▸ **ASSIGNMENT**:
Find the line with "Viewport: 1375px width, 567px" in the data below. Repeat it and every line after it exactly, but not the pictures.

▸ **EXERCISE MATERIALS**:
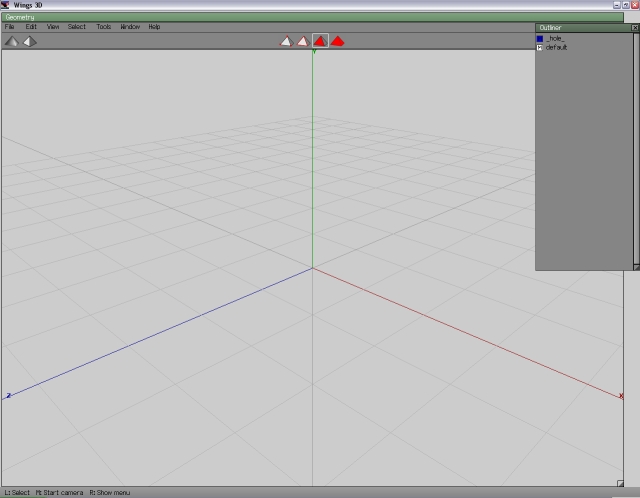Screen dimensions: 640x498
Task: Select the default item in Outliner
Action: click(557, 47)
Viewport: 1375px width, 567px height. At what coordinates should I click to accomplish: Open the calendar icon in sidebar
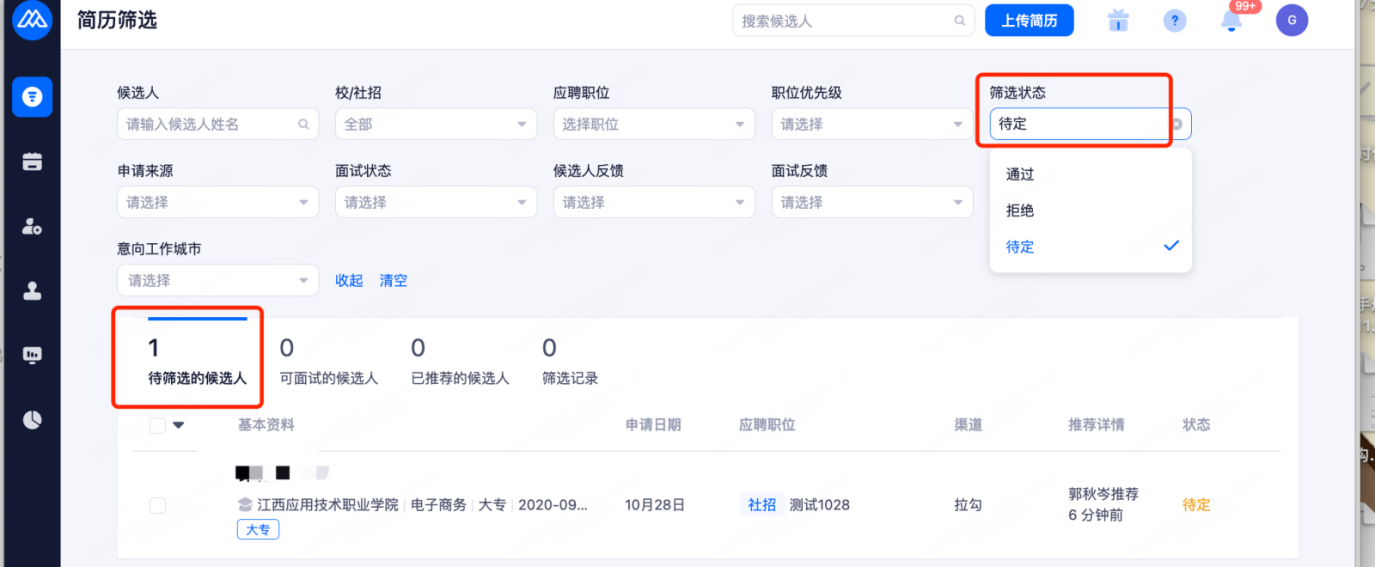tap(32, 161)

▸ **TASK RESPONSE**:
Viewport: 1375px width, 567px height. At what coordinates should I click to accomplish: Open the calendar icon in sidebar
tap(32, 161)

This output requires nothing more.